Reproduce every line of the items below, including the instructions, but leave out the pictures. In each answer, multiply the coordinates by 1.1 and round to whole numbers, with halves rounded up; keep all other numbers in the items unchanged.

MATERIAL FOR THIS TASK >>
▼

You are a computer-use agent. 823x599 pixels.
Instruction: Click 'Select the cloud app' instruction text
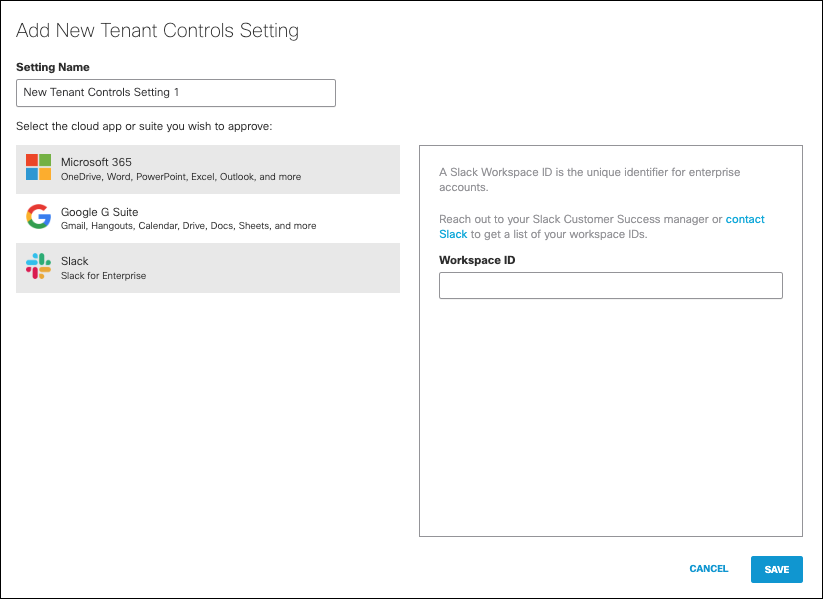[x=144, y=127]
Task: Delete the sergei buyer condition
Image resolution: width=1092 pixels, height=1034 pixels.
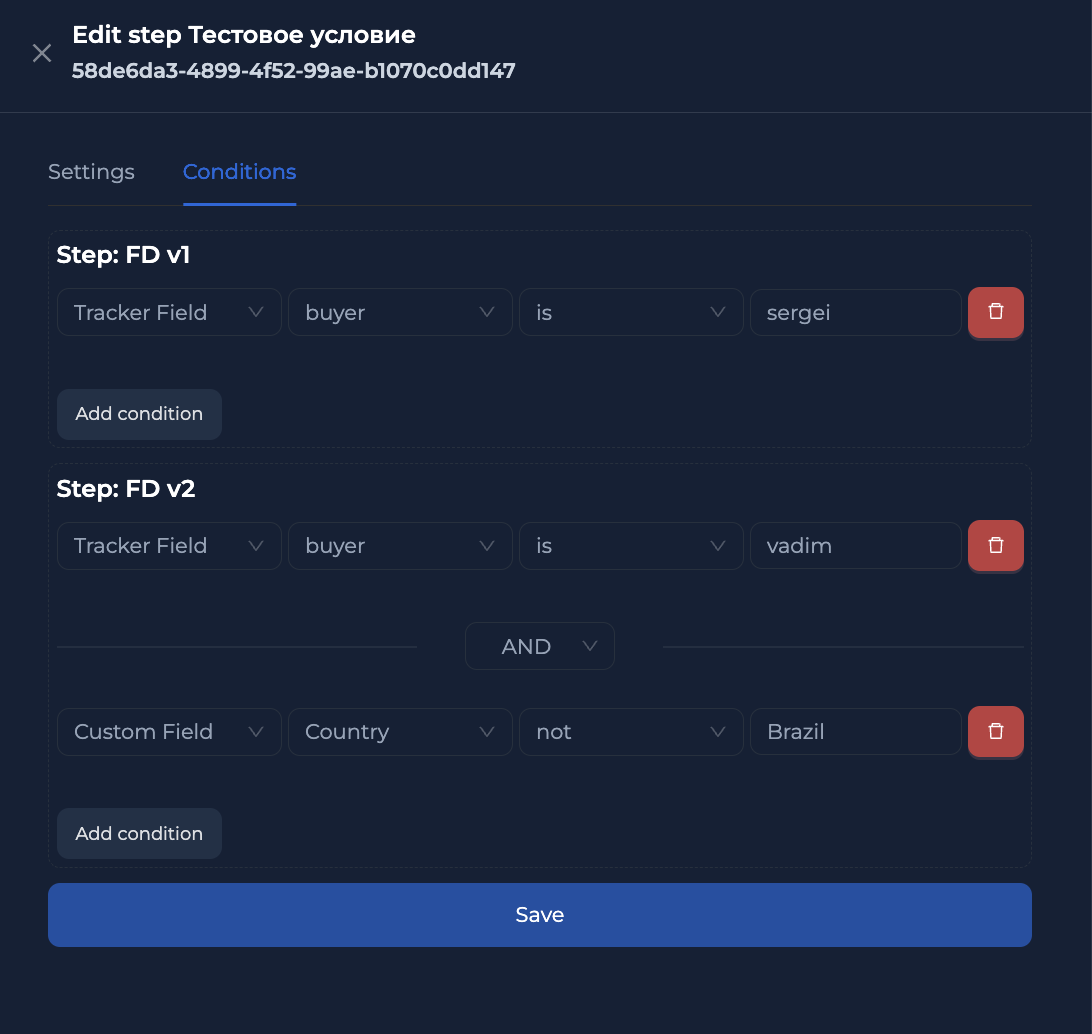Action: tap(995, 312)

▲

SOLUTION TO THIS PROBLEM >>
You are a computer-use agent. 823x599 pixels.
Instruction: Click 'Select the cloud app' instruction text
[x=158, y=140]
Task: Delete the sergei buyer condition
Image resolution: width=1092 pixels, height=1034 pixels.
Action: tap(1095, 343)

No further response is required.